Systematic study on lysozyme-hyaluronan complexes: Multi-spectroscopic characterization and molecular dynamics simulation.

This study systematically investigated the complexation mechanism of lysozyme (LYS) and hyaluronan (HA) as well as their complex-formation process using multi-spectroscopy combined with molecular dynamics simulation. Overall, the results demonstrated that electrostatic interaction provides the primary self-assembly driving forces for LYS-HA complex formation. Circular dichroism spectroscopy revealed that the LYS-HA complexes formation primarily alters the α-helix and β-sheet structures of LYS. Fluorescence spectroscopy yielded an entropy of 0.12 kJ/mol·K and enthalpy of -44.46 kJ/mol for LYS-HA complexes.
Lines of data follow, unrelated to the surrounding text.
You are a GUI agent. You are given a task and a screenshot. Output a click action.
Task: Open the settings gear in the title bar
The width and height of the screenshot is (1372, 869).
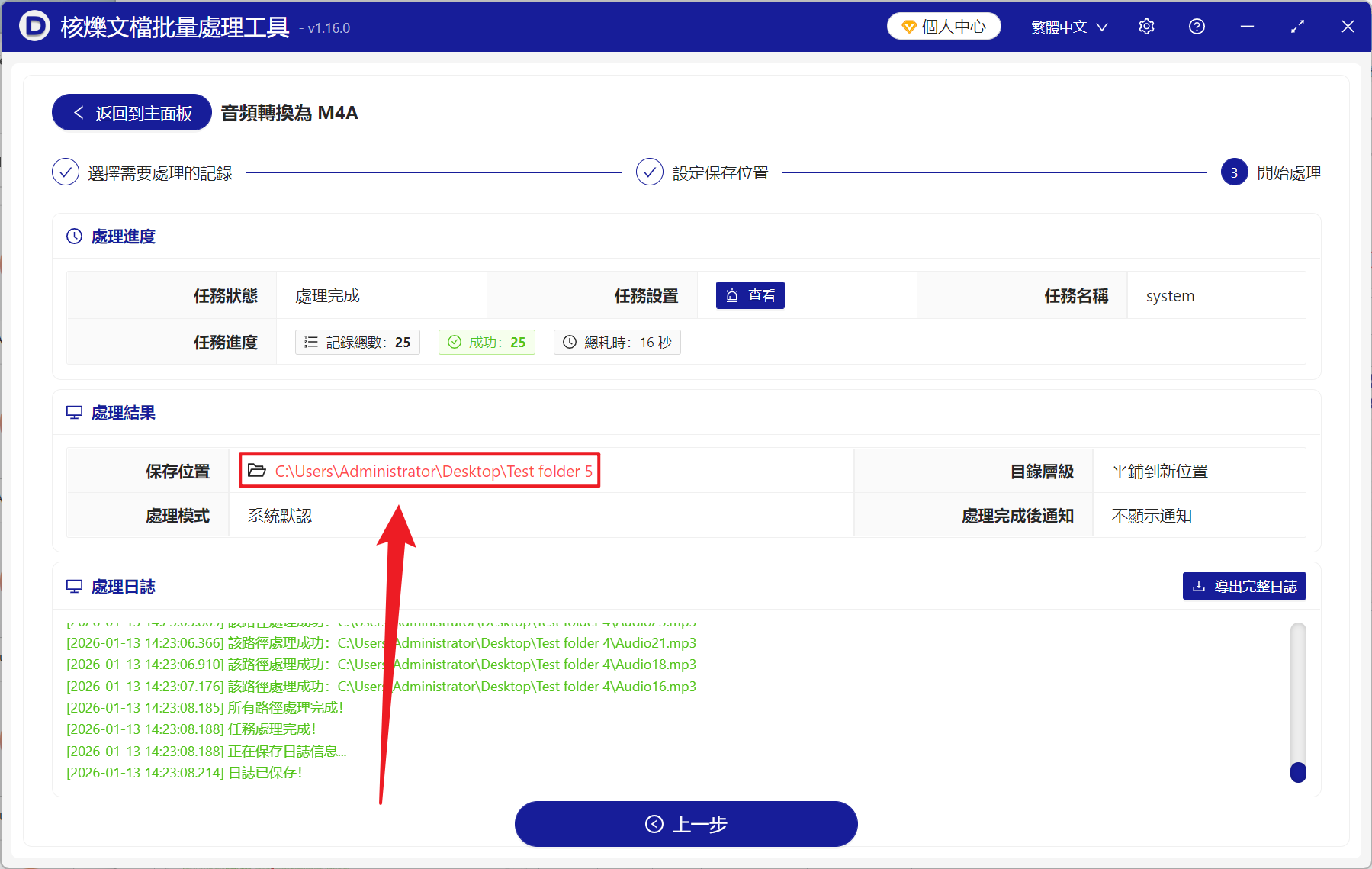tap(1146, 26)
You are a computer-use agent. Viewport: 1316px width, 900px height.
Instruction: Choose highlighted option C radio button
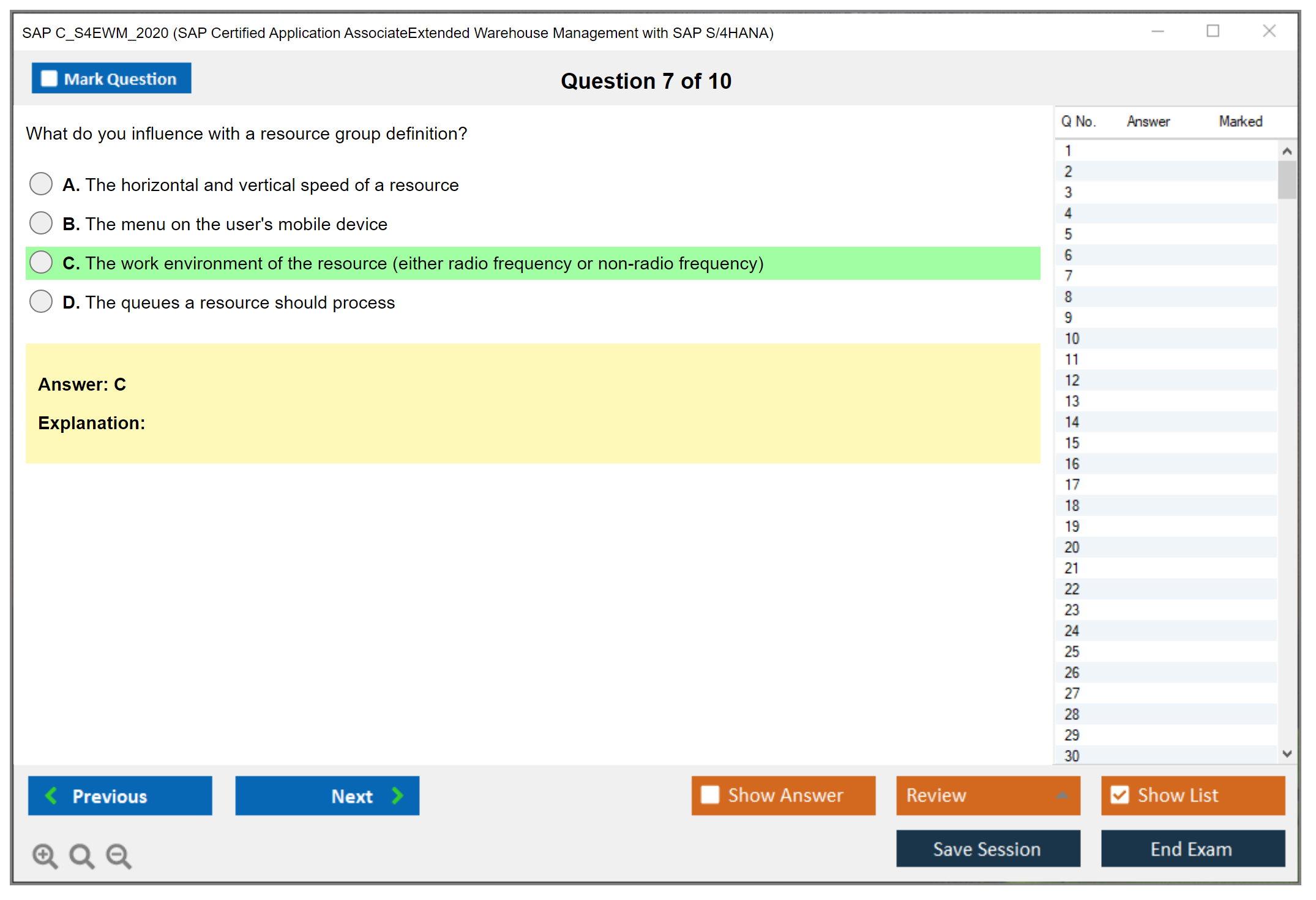click(x=41, y=262)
Molecular dynamics simulation indicated that the amino acid residues of ARG114 in LYS and 4ZB4 in HA contributed most significantly. HT-29 and HCT-116 cell experiments demonstrated that LYS-HA complexes possess excellent biocompatibility. Furthermore, LYS-HA complexes were found to be potentially useful the efficient encapsulation of several insoluble drugs and bioactives. These findings provide new insight into the binding mechanism between LYS and HA, and prove indispensable to promoting the potential application of LYS-HA complexes as bioactive compound delivery systems, emulsion stabilizers, or foaming agents in the food industry.